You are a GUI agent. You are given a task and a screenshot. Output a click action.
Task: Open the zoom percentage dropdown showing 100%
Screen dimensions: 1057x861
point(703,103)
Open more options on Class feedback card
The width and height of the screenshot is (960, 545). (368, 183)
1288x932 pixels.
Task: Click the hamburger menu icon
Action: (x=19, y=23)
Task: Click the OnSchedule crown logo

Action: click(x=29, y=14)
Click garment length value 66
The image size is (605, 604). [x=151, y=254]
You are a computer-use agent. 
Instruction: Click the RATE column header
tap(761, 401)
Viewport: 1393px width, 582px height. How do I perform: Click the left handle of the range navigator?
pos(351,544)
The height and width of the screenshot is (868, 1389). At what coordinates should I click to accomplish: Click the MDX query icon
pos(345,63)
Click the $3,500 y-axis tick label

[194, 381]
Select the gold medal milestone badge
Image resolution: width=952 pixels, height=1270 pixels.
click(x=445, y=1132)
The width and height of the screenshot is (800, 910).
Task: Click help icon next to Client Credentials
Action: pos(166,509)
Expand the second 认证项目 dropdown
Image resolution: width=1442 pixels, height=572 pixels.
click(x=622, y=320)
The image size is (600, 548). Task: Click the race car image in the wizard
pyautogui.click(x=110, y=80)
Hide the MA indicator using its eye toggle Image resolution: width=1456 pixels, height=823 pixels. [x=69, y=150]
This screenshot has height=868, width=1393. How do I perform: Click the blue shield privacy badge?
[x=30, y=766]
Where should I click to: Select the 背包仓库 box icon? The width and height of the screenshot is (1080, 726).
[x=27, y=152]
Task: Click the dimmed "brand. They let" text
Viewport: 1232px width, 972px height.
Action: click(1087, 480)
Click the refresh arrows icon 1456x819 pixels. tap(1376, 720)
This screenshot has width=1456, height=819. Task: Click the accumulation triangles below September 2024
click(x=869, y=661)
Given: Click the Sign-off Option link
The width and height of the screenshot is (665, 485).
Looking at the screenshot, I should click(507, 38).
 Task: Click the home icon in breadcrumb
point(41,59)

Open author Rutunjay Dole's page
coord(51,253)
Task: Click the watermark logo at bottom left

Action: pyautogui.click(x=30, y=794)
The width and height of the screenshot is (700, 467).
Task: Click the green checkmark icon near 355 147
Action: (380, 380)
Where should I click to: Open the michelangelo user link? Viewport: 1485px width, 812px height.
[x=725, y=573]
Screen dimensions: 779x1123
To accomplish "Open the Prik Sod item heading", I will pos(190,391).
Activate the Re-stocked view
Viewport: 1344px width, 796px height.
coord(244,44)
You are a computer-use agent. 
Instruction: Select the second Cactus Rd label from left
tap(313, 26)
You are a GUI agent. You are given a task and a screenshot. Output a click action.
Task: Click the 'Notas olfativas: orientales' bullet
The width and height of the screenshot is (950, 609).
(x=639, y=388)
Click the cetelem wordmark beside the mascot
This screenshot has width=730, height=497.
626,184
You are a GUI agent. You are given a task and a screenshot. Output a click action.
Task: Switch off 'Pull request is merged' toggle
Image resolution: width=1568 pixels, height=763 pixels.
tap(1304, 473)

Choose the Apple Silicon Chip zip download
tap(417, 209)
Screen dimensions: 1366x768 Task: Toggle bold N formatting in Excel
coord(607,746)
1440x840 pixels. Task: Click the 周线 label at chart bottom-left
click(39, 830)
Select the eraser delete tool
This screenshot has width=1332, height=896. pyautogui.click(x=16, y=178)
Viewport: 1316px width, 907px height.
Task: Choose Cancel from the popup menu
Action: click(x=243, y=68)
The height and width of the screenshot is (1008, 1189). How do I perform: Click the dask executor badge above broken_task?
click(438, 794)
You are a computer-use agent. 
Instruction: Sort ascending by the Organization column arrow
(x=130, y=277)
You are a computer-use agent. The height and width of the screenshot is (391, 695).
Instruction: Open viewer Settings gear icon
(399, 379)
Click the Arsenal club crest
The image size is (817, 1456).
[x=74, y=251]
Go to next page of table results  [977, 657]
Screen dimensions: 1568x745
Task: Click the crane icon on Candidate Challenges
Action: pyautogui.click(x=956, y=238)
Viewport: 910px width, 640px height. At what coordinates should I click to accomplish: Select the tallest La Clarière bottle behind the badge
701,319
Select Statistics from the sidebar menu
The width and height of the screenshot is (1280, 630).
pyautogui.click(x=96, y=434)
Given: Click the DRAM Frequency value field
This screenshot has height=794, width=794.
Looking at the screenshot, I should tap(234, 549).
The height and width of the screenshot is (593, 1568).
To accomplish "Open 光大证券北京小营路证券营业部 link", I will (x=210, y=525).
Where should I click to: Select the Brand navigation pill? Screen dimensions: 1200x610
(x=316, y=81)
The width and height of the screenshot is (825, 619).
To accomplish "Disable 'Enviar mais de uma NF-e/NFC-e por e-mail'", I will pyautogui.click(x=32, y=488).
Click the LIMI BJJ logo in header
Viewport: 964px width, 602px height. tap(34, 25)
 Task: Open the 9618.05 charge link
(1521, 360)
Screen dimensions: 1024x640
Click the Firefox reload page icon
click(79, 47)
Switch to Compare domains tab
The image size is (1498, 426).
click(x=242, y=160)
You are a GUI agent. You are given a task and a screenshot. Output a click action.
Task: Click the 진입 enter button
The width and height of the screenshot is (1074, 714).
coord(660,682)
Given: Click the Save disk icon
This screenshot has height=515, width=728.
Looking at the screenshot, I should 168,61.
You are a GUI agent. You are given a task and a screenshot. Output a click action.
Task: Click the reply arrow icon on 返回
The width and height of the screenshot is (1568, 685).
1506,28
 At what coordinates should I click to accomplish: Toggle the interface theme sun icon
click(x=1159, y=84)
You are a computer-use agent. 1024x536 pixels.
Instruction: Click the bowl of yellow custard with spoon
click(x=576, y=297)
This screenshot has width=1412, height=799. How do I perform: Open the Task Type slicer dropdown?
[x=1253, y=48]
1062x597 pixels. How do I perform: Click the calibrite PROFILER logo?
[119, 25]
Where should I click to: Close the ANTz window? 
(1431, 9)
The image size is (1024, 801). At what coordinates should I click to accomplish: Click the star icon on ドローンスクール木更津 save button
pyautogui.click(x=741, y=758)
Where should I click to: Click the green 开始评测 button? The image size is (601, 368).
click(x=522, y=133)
::::
:: Instrucción escrita ::
Cuenta cuántas líneas de las entradas anteriores contienen la palabra "Choose". Responde solo con el número.

:: Resultado del ejercicio ::
2